44.The question is whether the CPR permits such an approach. In our judgment, there are procedural ways in which to achieve that result. It was suggested in argument that there are a number of provisions of the CPR which, in combination, could be deployed to achieve it. They are CPR rr 6.9, 3.1(2)(m), 3.1(7) and 3.10.”

[67]The proceedings under the TRA are an entirely fresh set of proceedings under a completely disparate statutory regime which has been properly served on the respondents. The respondents would have the opportunity to respond make representations and challenge any stage of the proceedings including the issuance of the notice to pay, the settling of the articles of sale, the estimate of the upset price and the fixing of the date for the sale. Farara JA [Ag.] in SAG Motors Ltd et al v National Bank of Dominica has described that process as transparent and I fully endorse that description. Certainly, the proceedings have been conducted with the full knowledge and participation of the respondents who would have been fully aware of the default judgment for some time.

[68]I cannot ignore that the foregoing analysis presents a departure from the ratio of Mitchell JA [Ag.] sitting as a single judge of this Court in Rabess. I am therefore obliged to consider whether this Court, consistent with the well-established principle of horizontal stare decisis, is obliged to follow the judgment in Rabess. The rationale for this legal principle is well founded.

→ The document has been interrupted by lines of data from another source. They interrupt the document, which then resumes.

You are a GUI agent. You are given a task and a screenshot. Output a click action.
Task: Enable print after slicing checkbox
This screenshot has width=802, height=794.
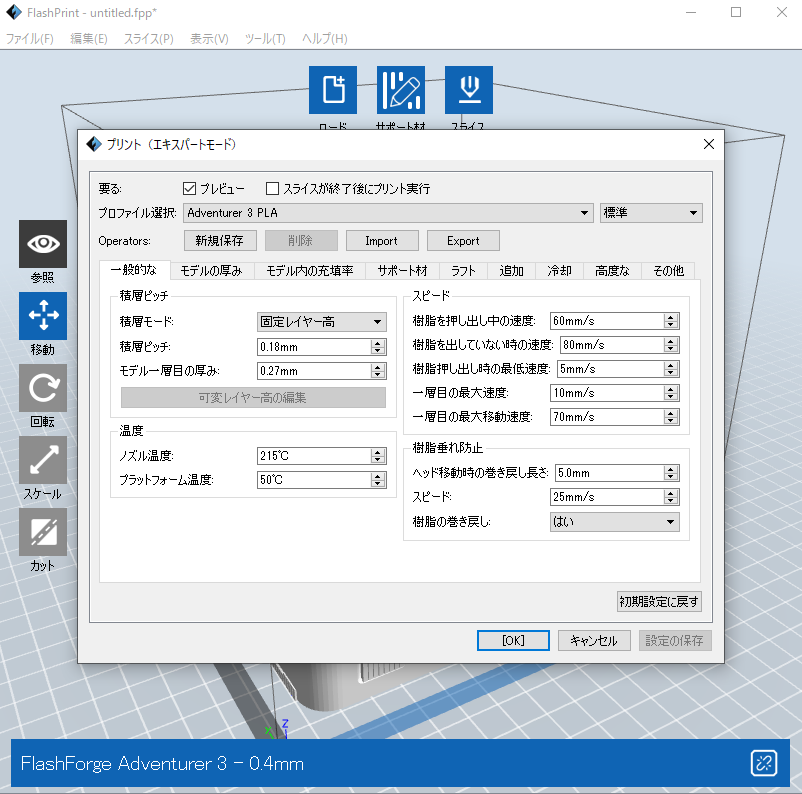click(x=272, y=188)
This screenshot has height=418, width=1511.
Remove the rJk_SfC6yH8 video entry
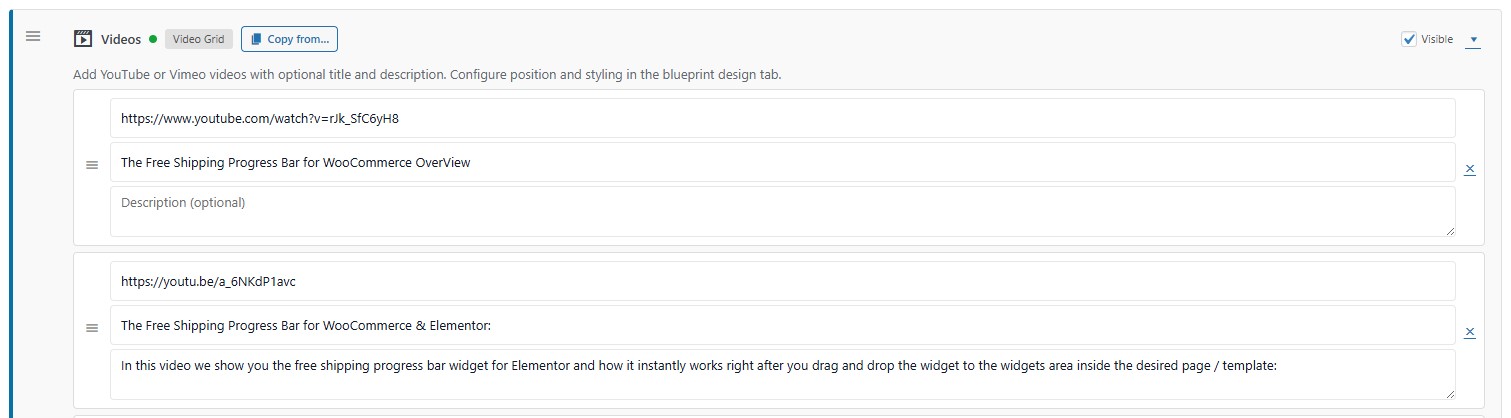pos(1470,169)
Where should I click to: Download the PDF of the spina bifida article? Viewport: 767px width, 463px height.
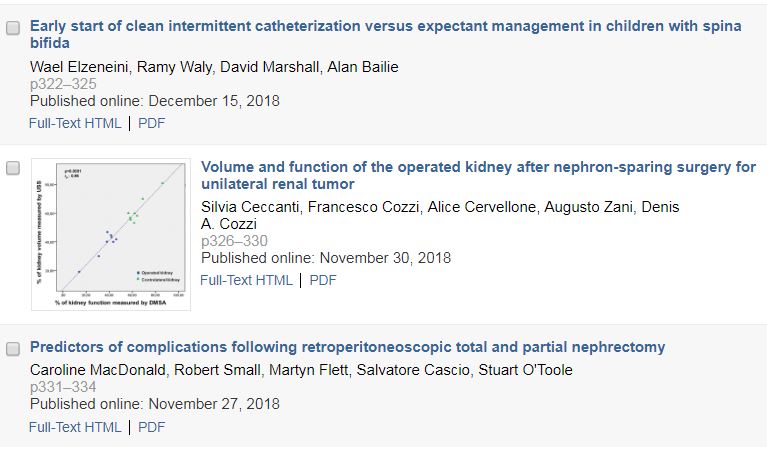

The doctrine of stare decisis is said to promote certainty in the development and application of the law. In the Privy Council decision in Attorney General of Saint Christopher, Nevis and Anguilla v John Joseph Reynolds, Lord Salmon explained the position in the following terms: “So long as there is an appeal from a Court of Appeal to Their Lordships’ Board or to the House of Lords, the Court of Appeal should follow its own decisions on a point of law and leave it to the final appellate tribunal to correct any error in law which may have crept into any previous decision of the Court of Appeal. Neither Their Lordships’ Board nor the House of Lords is now bound by its own decisions, and it is for them, in the very exceptional cases in which this Board or the House of Lords has plainly erred in the past, to correct those errors just as it is for them alone to correct the errors of the Court of Appeal.”

[69]The rules of precedent for the Court of Appeal were laid down in the 1940s in Young v Bristol Aeroplane Co., which prescribed that the Court of Appeal is bound by its own past decision with three exceptions: (i) Where the decision of the Court of Appeal conflicts with a later decision of the House of Lords (or the relevant apex court: CCJ or Privy Council) the Court of Appeal must follow the apex court. (ii) Where there are two earlier conflicting decisions of the Court of Appeal then the later Court of Appeal in a third case must choose between them. (iii) Where an earlier decision of the Court of Appeal was made per incuriam i.e. the earlier Court of Appeal overlooked something that was binding on it such as a statute the later Court of Appeal are not bound to follow their earlier decision.

[70]In this appeal, counsel for the Bank has submitted that Mitchell JA [Ag.]’s holdings at paragraphs 7 and 12 in Rabess (as to the necessity of service prior to enforcement of a default judgment) were made based on an assumption of a proposition of law and thus were made per incuriam and that the master was therefore not bound by these statements. This submission, however, is not consistent with the established legal principle.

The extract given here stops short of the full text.